Las ofensas, los maltratos, pueden presentarse en múltiples formas diferentes, muy distintas a las agresiones sexuales y físicas con las que solemos identificarlas. Pueden tomar formas muy sutiles; tan sutiles que la mayoría de nosotros no las consideramos como ofensas y las justificamos permanentemente, eso sí, desde la mentalidad del adulto que hemos construido. ¡Habría que preguntarle al niño que las vivió lo que sintió entonces!

Así, desde nuestra edad temprana, recibimos con frecuencia el consejo de nuestros mayores: «hay que perdonar», como si el perdón fuera «el bálsamo de Fierabrás» que decía Don Quijote.

¿Es el perdón la solución? ¿El perdón sana la ofensa recibida? Deberíamos comenzar por preguntarnos qué es perdonar. Para nuestro diccionario, perdonar es «la remisión de la ofensa recibida», es decir: existiendo la ofensa, dispenso a quien me ofendió de compensarme por ello. ¿Esto supone que la ofensa, y por tanto los sentimientos que nos generó, se vea transformada en otra cosa? En absoluto: la ofensa sigue presente en nuestro ánimo, solamente que apartada de nuestra actualidad.

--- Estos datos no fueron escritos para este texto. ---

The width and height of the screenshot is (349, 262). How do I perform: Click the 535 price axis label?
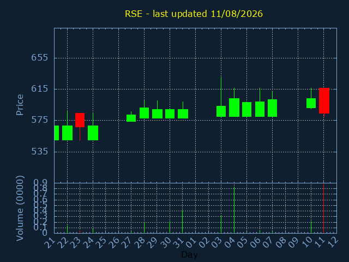[x=40, y=152]
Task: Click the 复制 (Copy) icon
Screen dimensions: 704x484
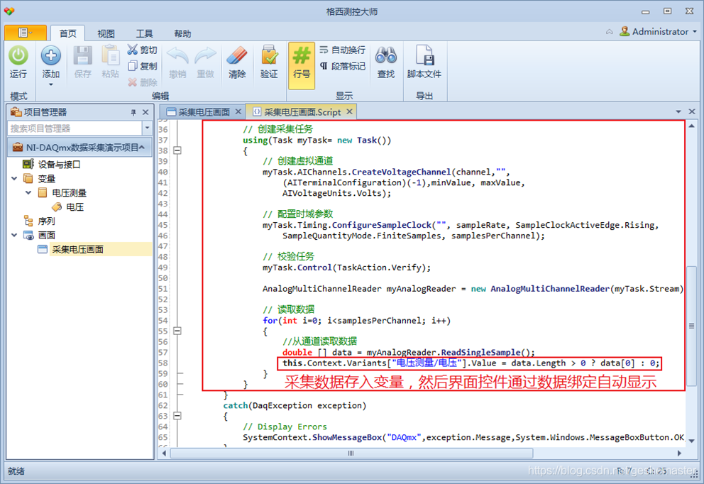Action: click(x=133, y=66)
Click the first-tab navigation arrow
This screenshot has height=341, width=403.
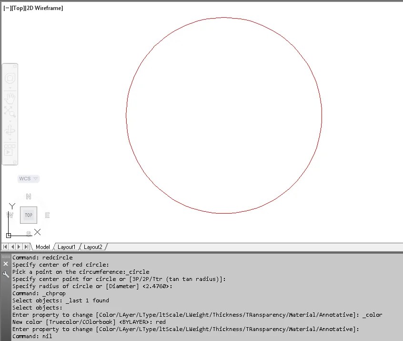(5, 247)
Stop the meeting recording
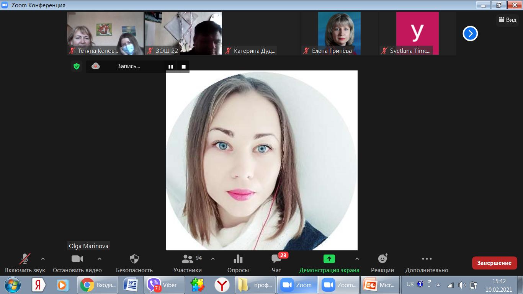The width and height of the screenshot is (523, 294). [x=183, y=67]
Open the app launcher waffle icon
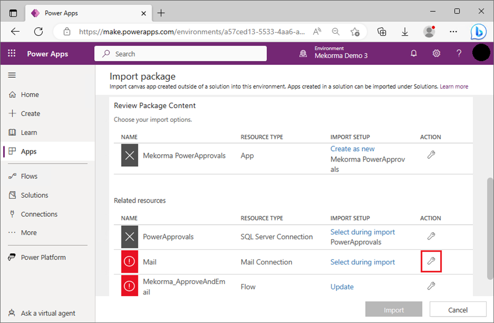The width and height of the screenshot is (494, 323). point(12,53)
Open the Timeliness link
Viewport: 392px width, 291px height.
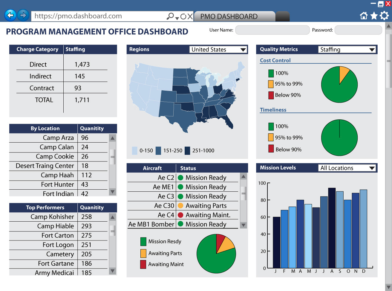pyautogui.click(x=273, y=110)

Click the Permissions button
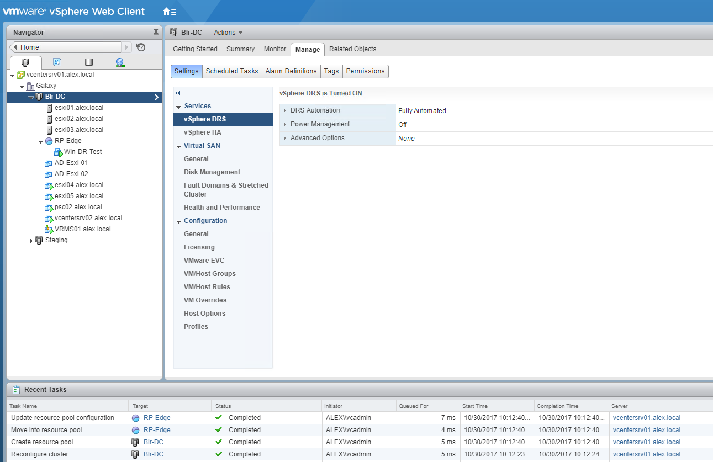pos(365,71)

Quien perdona está instalado en la ofensa, al igual que quien pide abundancia se encuentra instalado en la escasez, o en la enfermedad quien pide salud. Perdonar lleva implícita la existencia de la ofensa, por tanto. Traducido al lenguaje habitual diríamos: «perdono, pero no olvido». Porque la ofensa, aunque no se espere nada a cambio, existió, existe y existirá en nuestra memoria. Entonces, ¿de qué nos libera el perdón? Si sigue existiendo ofensa en nuestro corazón, no nos libera de nada… es algo así como resignarse. Todo ello independientemente de cómo el ofensor pueda vivir la pretendida ofensa y el perdón del ofendido, que sería objeto de otra reflexión.

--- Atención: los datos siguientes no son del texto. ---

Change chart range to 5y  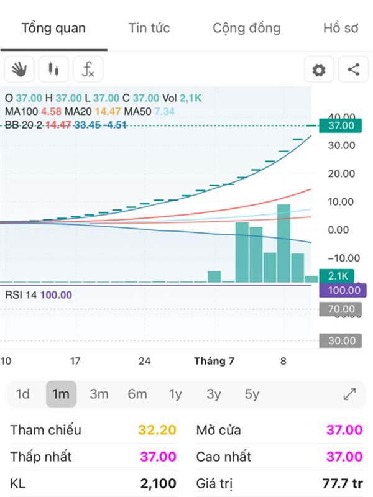click(252, 394)
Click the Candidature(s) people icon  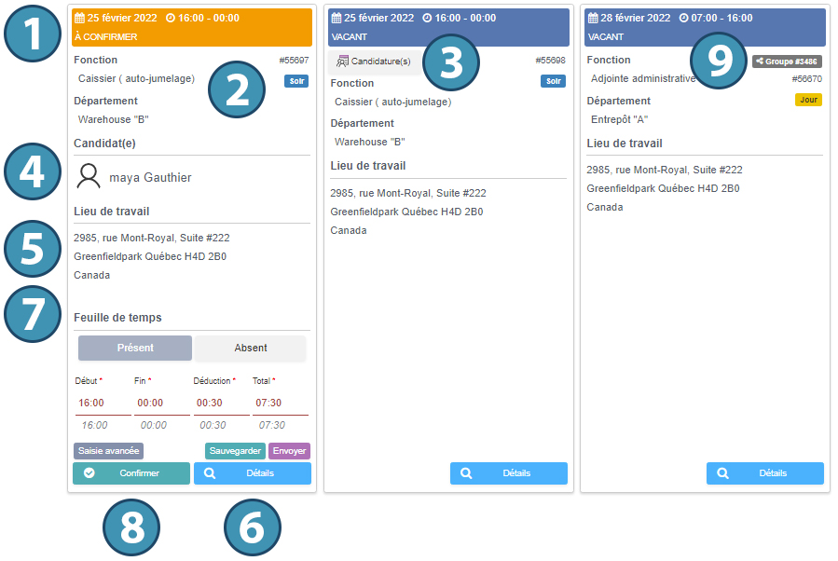[x=342, y=62]
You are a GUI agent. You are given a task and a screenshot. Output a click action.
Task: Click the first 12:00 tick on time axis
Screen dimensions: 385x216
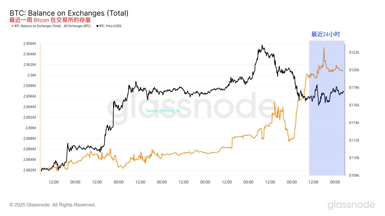54,182
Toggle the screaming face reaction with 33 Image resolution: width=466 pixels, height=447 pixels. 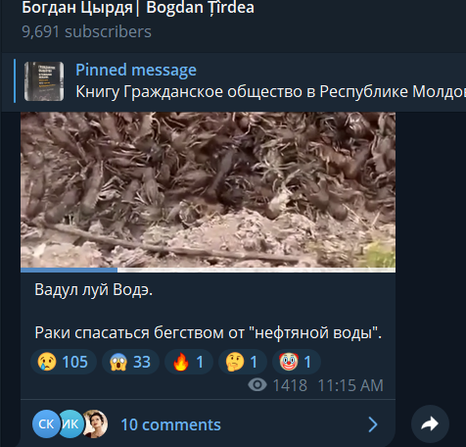coord(130,362)
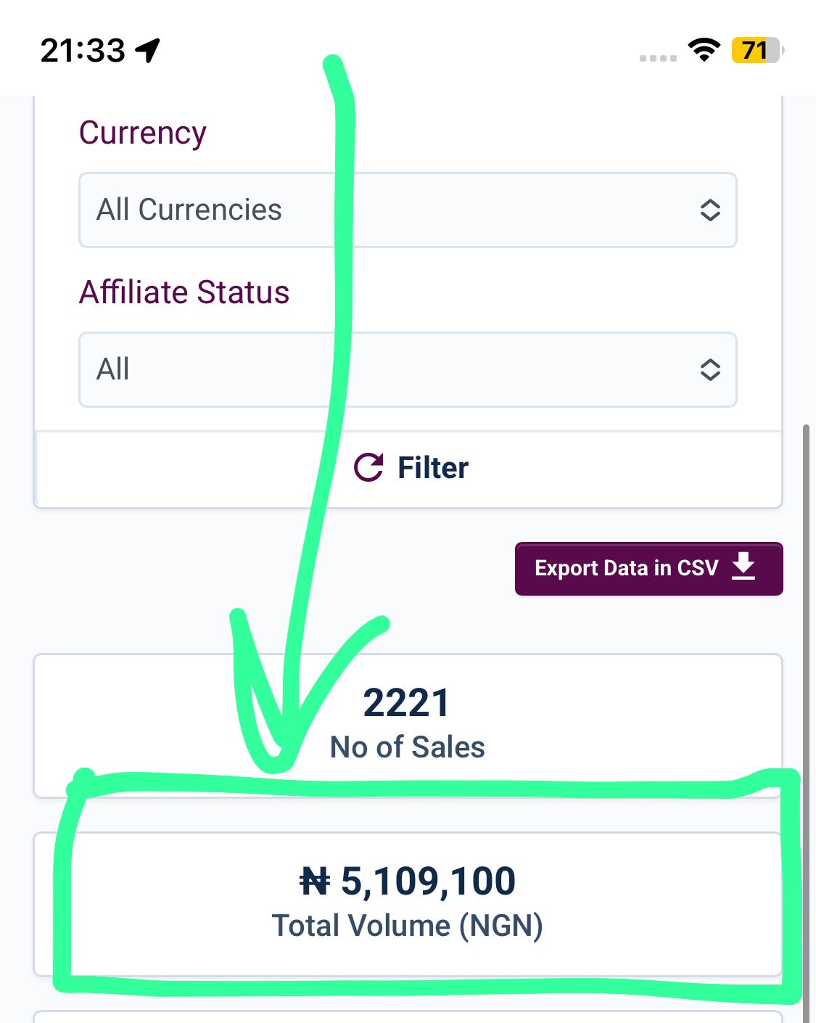The width and height of the screenshot is (816, 1023).
Task: Click the Affiliate Status chevron arrows
Action: point(709,370)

¿Cómo nos podemos sentir libres de la ofensa? Esta dejará de existir cuando no percibamos el hecho como tal ofensa. El hecho en sí no podemos cambiarlo, pero sí la forma en que lo percibimos y lo enjuiciamos, y ahí está la clave y también la dificultad.

En nuestra terapia trabajamos para conseguir dar a las ofensas, independientemente del tipo que sean, un sentido adecuado a un propósito personal. Sin modificar los hechos podemos cambiar la percepción que tenemos de los mismos.

«Conformarse con el perdón supone seguir presos en la dinámica infantil de las expectativas… que se alimentan de la negación de la realidad». MILLER, A. (2004). El cuerpo nunca miente.